It was also necessary to ensure that the system was stable before performing any analysis. As the MOS sensors chosen required approximately 24 h to provide reliable stability for measurement, the equipment was always connected to the electrical current. This amount of time was necessary to activate the sensors’ sensitive material, which needed temperatures in the range of 350–450 °C. Thus, before the first assay, this stabilization period must be implemented, although it is not required for subsequent assays, unless the system is disconnected from the electricity. Apart from the sensors’ stabilization, each day, a time period of 30 min was required in order to ensure achievement of the set temperatures of the sampling and sensing zones (30 and 40 °C, respectively).

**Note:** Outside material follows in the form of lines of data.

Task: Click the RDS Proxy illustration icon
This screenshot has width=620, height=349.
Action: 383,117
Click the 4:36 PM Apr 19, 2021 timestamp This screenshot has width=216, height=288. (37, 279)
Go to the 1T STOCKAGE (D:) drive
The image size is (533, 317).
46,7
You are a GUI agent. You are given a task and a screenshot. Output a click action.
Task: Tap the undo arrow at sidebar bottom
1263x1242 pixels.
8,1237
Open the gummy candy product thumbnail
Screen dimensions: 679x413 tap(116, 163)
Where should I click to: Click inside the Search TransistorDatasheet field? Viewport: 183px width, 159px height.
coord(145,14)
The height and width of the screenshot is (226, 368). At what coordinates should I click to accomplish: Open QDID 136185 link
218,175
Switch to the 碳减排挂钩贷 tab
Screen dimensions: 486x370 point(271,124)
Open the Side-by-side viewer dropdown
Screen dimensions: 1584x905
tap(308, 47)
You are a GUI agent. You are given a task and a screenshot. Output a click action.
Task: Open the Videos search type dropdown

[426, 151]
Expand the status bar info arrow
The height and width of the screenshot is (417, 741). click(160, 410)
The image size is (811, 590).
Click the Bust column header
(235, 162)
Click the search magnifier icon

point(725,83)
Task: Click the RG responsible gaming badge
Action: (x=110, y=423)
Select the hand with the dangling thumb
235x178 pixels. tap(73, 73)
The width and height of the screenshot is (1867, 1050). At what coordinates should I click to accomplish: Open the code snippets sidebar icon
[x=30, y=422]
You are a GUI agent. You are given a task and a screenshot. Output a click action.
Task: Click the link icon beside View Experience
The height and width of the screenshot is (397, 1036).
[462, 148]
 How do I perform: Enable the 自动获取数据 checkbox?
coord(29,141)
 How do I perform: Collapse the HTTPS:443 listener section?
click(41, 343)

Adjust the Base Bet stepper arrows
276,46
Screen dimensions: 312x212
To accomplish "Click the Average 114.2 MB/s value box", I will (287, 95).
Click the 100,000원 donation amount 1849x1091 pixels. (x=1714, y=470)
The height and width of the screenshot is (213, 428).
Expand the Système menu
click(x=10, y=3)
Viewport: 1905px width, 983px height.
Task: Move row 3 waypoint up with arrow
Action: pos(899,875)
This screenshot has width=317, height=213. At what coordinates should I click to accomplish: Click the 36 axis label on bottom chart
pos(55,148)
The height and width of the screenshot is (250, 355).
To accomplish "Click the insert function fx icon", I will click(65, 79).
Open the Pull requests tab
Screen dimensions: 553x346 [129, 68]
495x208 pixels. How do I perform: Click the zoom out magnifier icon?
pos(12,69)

Before each new sampling, a constant signal baseline was required for each sensor to ensure the system’s cleanliness, avoiding contamination by the previous sample. Therefore, external air was continuously injected for approximately 13 min (the same 13 min needed to ensure the liquid–vapor equilibrium), which allowed for obtaining stable signals, an important preliminary step affecting the vacuum formation and guaranteeing reproducible analysis conditions. Air was pumped at 25 mL/s, which was supplied to the system by opening one of the samples’ valves.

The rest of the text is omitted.